> [Work instruction]: Find the line with "The image size is (747, 560)." in the entries below, then reproduce it and every line after it down to and including the line with "Given: Click the", exactly.

※ ※ ※

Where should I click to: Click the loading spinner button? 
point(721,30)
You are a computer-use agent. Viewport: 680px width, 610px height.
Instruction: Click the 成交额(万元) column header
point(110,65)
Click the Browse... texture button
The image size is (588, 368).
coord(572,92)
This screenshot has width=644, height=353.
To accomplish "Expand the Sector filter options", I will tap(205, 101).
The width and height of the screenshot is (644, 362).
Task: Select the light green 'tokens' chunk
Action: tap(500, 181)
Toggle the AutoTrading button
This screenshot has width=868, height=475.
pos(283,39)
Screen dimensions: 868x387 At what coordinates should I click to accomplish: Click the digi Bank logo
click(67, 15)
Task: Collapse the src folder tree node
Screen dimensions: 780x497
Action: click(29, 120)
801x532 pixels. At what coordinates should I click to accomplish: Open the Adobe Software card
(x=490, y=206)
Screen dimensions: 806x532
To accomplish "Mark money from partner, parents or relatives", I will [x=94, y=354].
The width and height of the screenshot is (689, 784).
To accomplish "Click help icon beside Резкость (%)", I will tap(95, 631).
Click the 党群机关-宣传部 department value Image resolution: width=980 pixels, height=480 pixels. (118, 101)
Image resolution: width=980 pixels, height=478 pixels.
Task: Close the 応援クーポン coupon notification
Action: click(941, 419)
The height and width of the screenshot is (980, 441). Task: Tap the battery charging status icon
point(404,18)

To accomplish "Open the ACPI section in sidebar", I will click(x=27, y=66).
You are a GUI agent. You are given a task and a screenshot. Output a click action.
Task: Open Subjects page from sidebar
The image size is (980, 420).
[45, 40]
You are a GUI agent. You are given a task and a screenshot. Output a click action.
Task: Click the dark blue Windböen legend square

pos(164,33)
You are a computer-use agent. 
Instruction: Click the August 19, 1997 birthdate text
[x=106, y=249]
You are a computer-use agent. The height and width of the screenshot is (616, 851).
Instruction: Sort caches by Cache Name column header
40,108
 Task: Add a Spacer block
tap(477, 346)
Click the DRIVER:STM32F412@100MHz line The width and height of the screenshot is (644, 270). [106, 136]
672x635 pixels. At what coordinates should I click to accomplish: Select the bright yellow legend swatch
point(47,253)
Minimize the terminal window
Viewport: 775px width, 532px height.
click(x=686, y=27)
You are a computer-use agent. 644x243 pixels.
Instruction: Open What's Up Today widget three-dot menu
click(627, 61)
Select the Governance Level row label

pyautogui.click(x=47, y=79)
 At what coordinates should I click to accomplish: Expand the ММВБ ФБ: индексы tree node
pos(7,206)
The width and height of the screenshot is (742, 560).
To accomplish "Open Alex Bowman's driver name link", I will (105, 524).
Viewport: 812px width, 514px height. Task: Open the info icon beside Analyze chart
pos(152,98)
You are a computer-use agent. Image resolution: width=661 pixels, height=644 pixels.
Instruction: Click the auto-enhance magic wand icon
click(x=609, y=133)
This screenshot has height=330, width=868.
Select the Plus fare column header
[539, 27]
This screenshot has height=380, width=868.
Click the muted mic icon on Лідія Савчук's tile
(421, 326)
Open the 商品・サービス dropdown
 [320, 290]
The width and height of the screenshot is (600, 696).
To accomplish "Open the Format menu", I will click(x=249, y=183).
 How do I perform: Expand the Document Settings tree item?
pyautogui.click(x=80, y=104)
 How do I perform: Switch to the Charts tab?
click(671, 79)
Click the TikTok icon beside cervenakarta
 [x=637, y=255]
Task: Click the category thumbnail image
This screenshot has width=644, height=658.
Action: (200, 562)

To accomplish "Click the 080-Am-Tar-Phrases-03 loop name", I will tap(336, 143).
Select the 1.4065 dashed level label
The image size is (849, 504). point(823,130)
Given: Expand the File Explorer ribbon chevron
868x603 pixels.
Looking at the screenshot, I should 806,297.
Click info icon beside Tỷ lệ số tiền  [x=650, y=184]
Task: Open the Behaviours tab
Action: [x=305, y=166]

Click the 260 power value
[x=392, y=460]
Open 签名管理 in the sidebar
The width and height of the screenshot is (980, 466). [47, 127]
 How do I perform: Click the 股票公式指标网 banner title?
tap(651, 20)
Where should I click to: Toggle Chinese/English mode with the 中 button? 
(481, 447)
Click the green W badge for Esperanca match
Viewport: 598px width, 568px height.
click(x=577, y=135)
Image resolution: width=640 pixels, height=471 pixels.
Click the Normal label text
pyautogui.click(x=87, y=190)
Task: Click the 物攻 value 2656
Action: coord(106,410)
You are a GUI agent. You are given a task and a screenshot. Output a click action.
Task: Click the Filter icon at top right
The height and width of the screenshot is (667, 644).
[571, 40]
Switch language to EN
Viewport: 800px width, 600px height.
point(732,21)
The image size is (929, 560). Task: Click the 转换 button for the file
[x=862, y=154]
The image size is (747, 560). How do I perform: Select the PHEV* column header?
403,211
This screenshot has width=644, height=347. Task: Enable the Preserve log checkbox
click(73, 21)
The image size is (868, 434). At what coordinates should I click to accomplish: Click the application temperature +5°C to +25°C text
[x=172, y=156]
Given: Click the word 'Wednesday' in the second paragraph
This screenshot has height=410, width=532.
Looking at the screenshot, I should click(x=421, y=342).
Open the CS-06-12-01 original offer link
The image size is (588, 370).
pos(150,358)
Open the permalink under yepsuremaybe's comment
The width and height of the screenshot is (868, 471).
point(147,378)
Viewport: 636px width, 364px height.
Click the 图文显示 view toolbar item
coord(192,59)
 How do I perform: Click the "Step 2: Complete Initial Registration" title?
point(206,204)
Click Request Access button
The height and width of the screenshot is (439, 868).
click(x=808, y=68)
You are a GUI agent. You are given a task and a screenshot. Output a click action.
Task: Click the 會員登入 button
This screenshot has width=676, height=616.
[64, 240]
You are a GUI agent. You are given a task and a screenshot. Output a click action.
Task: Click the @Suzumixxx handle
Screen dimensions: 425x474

※ ※ ※

> [Exercise output]:
The image size is (747, 560). How do I perform: Select the PHEV* column header?
403,211
This screenshot has width=644, height=347. Task: Enable the Preserve log checkbox
click(73, 21)
The image size is (868, 434). At what coordinates should I click to accomplish: Click the application temperature +5°C to +25°C text
[x=172, y=156]
Given: Click the word 'Wednesday' in the second paragraph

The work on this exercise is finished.